Mayhaps he needs a helper. Maybe a curvaceous blonde? Someone half-naked, perhaps? Yeah, that’ll do the trick! 😆
In Mann’s art, women are primarily placed in secondary roles as backrests, bike washers, beer fetchers and sexual conquests. In Mann’s world, women rarely ride their own. In fact, of the hundreds of paintings Mann produced, I’ve only found a baker’s dozen thus far depicting women riders. However, to his credit, man or woman, when he painted them he brought the same skills, artistic integrity and vision to bear.
And what could be finer than doing something you love, like riding, and looking over to see the person you love most enjoying the same thing?
I FOUGHT THE LAW AND THE LAW WON!
One of the downsides of biker life is the occasional brush with the law.

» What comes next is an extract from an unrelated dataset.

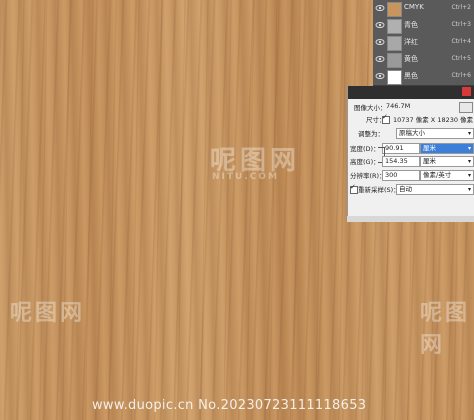 The image size is (474, 420). What do you see at coordinates (411, 42) in the screenshot?
I see `channel-name: 洋红` at bounding box center [411, 42].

I’ve gotten a couple of these over the years. One was right after I’d installed brand new mufflers on my bike! Turns out I was riding my motorcycle in that trooper’s personal ‘No Biker Zone’. I’ve learned there are a lot of those in this state. 🙄 I’ve come to see ‘too loud’ tickets as a sort of ‘road-use tax’; nothing to do but pay the piper.
We’ve all had close calls like this, too.
But sometimes the heat is more than just an inconvenient traffic stop or speeding ticket. Too many bikers have wasted years inside prison walls, and Mann showed their lives, as well.
On a brighter note, here Mann captures the joy on a rider’s face as he clears those gates. The first things he sees are his girl, a bottle of Jack, and his prized shovelhead chop. As an added bonus: Dave Mann and Jacquie at right, ready to welcome him back to the world.
Mann knows the history of our tribe, from the streets of Hollister, where it all began….
….through the early days of the custom bike scene….
….and the club life of the Sixties….
….the custom bike movement of the Seventies….
….and the new century….
….to the prophetically named Last Call….
….and the future, come what may.
So many incredible paintings, but one of the images that most touches me is this one, depicting a rider on his rigid shovelhead, alone in the desert hills. The shadow behind him shows us he’s missing his woman, wishing she were still tucked in behind him for the long ride; tucked in behind him where she belongs. The tattoo on his arm and the title – In Memory Of… – suggest that she’s not just out of his life, but altogether gone from this world. I’ve never lost a lover to death, but I do know the ache of yearning for something you once possessed, and will never have again.
Finally, an appearance by the artist himself. Dave Mann often appeared in his own artwork, but this one is particularly prized by fans because it shows Dave’s beloved shovelhead in action. The late tattoo artist Richiepan built an exact replica of Mann’s shovelhead, only to see it destroyed when the trailer hauling it broke loose on the highway.